[Passage given]
I probably shouldn't ask this. It's probably the biggest single can of worms I could possibly open in the Christian and Messianic worlds. However, I keep getting emails asking me questions like "Do you believe in the Trinity?" I was wondering how the rest of you answer this question.
This is my understanding of the "Trinity" issue in the Messianic world.
Most of the Messianic individuals and congregations I've encountered uphold the traditional Christian theology of the Trinity: Father, Son, and Holy Spirit -- three in One. This is a "given" in Christianity but required a bit of "tweaking" in the Messianic world because of the following:
Hear, O Israel: The LORD our God, the LORD is One. -Deuteronomy 6:4This is both a passage from the Bible and the first line in the Shema, the holiest prayer in Judaism and a prayer that is revered in almost all Messianic, One Law-One Torah, and Two-House congregations worldwide.
So God is One or, in Hebrew, "Echad". Here's where the tweaking comes in. You have to believe that "Echad" or "One" means a single unity that can contain a collection of subunits or divisions, like a bunch of grapes being "echad" or a married couple (two individuals) being "echad". Here's the problem:
The Jewish idea of God is that God is One and Indivisible. We cannot divide God up into separate parts, where each part of God is UnEqual to each of the other parts, but somehow they are one and the same. The Hebrew Scriptures describes God as an absolute One, but the Christian's New Testament describes the Christian idea of God as divisible into three parts called a trinity. In the Christian's New Testament, Jesus at one point claims to have different knowledge than other parts of the Christian Trinity. For example, Matthew 24:36 or Mark 13:32.
In another verse, Jesus does not have the same power as other parts of the Christian Trinity, for example, Luke 23:34. And in Matthew 26:42, Jesus's will is not the same as the will of the Father. Indeed, Jesus often contrasted himself with the Father, for example, in John 14:28, or Luke 18:19. Furthermore, Jesus supposedly said that the punishment for blaspheming against one part of the Trinity is not the same punishment for blaspheming against another part of the Trinity.

[Provided data]

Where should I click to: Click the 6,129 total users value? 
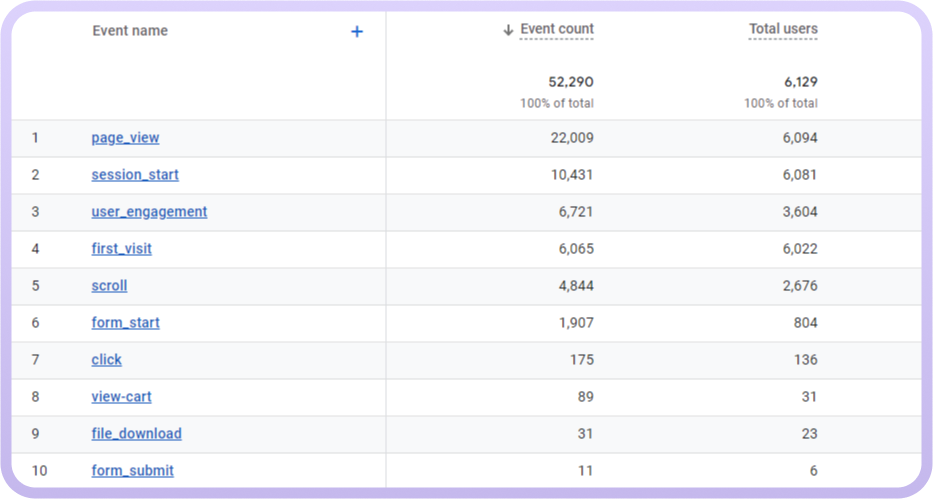tap(800, 82)
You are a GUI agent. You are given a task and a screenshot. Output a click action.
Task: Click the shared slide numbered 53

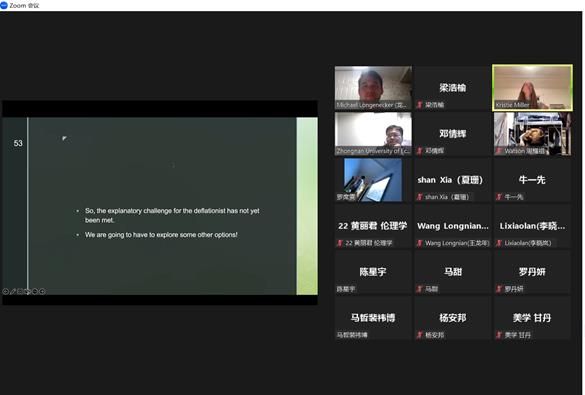[160, 206]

[Work instructions] Reproduce everything in the Trinity passage from "So God is One" down to "or Mark 13:32.", substituting "cluster of grapes" for "bunch of grapes".

[Response to the exercise]
So God is One or, in Hebrew, "Echad". Here's where the tweaking comes in. You have to believe that "Echad" or "One" means a single unity that can contain a collection of subunits or divisions, like a cluster of grapes being "echad" or a married couple (two individuals) being "echad". Here's the problem:
The Jewish idea of God is that God is One and Indivisible. We cannot divide God up into separate parts, where each part of God is UnEqual to each of the other parts, but somehow they are one and the same. The Hebrew Scriptures describes God as an absolute One, but the Christian's New Testament describes the Christian idea of God as divisible into three parts called a trinity. In the Christian's New Testament, Jesus at one point claims to have different knowledge than other parts of the Christian Trinity. For example, Matthew 24:36 or Mark 13:32.